Helene Curtis, Inc. v. Assessment Appeals Board

90 Cal. Rptr. 2d 31, 76 Cal. App. 4th 124, 99 Daily Journal DAR 11329, 1999 Cal. App. LEXIS 976
CourtCalifornia Court of Appeal
DecidedOctober 5, 1999
DocketB128111
StatusPublished
Cited by18 cases

This text of 90 Cal. Rptr. 2d 31 (Helene Curtis, Inc. v. Assessment Appeals Board) is published on Counsel Stack Legal Research, covering California Court of Appeal primary law. Counsel Stack provides free access to over 12 million legal documents including statutes, case law, regulations, and constitutions.

Bluebook
Helene Curtis, Inc. v. Assessment Appeals Board, 90 Cal. Rptr. 2d 31, 76 Cal. App. 4th 124, 99 Daily Journal DAR 11329, 1999 Cal. App. LEXIS 976 (Cal. Ct. App. 1999).

Opinion

Opinion

NOTT, J.

This case presents two issues: (1) Title 18, section 305, subdivision (e) of the California Code of Regulations (Rule 305(e)) prohibits amendment of applications for property tax refunds “to request relief additional to or different in nature from that originally requested” after the filing deadline. Is that regulation authorized by the State Board of Equalization’s (SBE) governing statutes? (2) Did applications for tax reductions which only stated challenges to escape assessments of personal property and fixtures include challenges to the underlying real property at the business location?

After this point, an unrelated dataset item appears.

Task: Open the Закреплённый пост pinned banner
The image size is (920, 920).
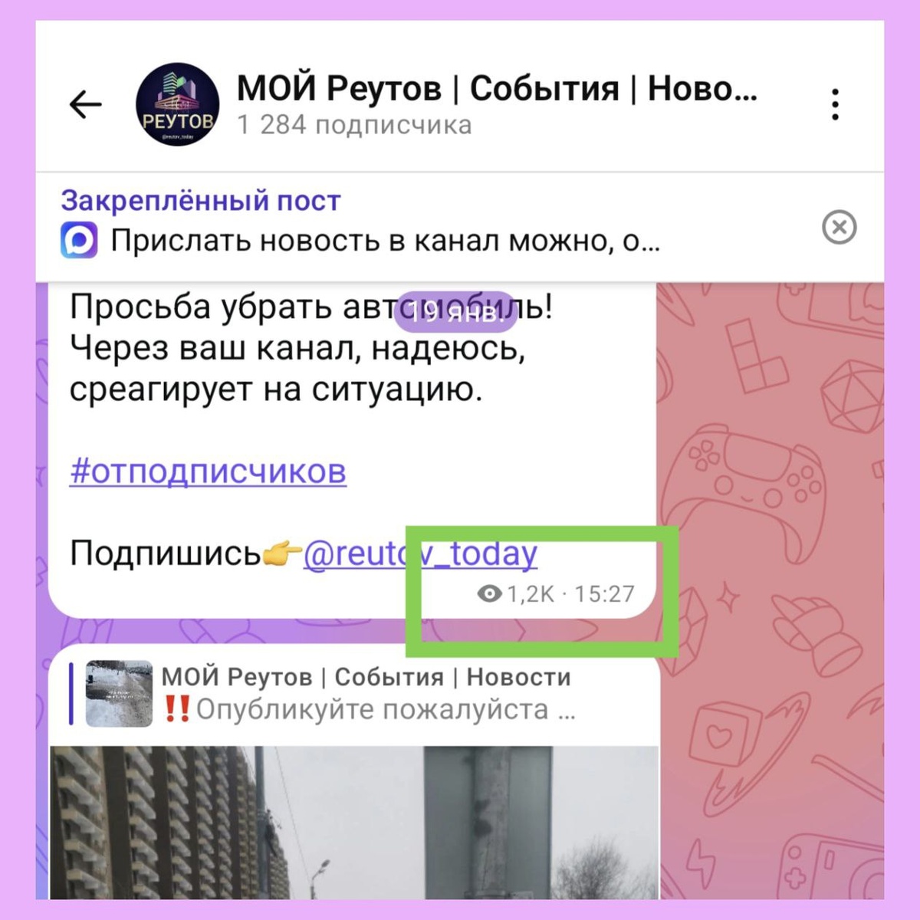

Helene Curtis, Inc. (Curtis), appeals from the denial of its petition for administrative mandamus. The trial court denied Curtis’s petition to compel the Assessment Appeals Board of Los Angeles County (AAB) either to grant a hearing on the valuation of all property located at its business location or to allow Curtis to amend its assessment reduction applications to include all *128 property located at its business location. The AAB denied Curtis’s request to amend its application on the ground that the amendment was not permitted under Rule 305(e). Curtis contends that (1) “Rule 305(e) is a void administrative rule because it is not authorized by the [SBE’s] enabling statutes”; and (2) “There is no need to amend the application because [the AAB] determined it was valid but limited its purpose.”

In 1995, the Los Angeles County Assessor (Assessor) conducted an audit of the books and records at Curtis’s business. The Assessor issued escape assessments 1 of personal property and fixtures at the location for 1992, 1993, and 1994. Tax bills reflecting the escape assessments were mailed to Curtis on June 28, 1995.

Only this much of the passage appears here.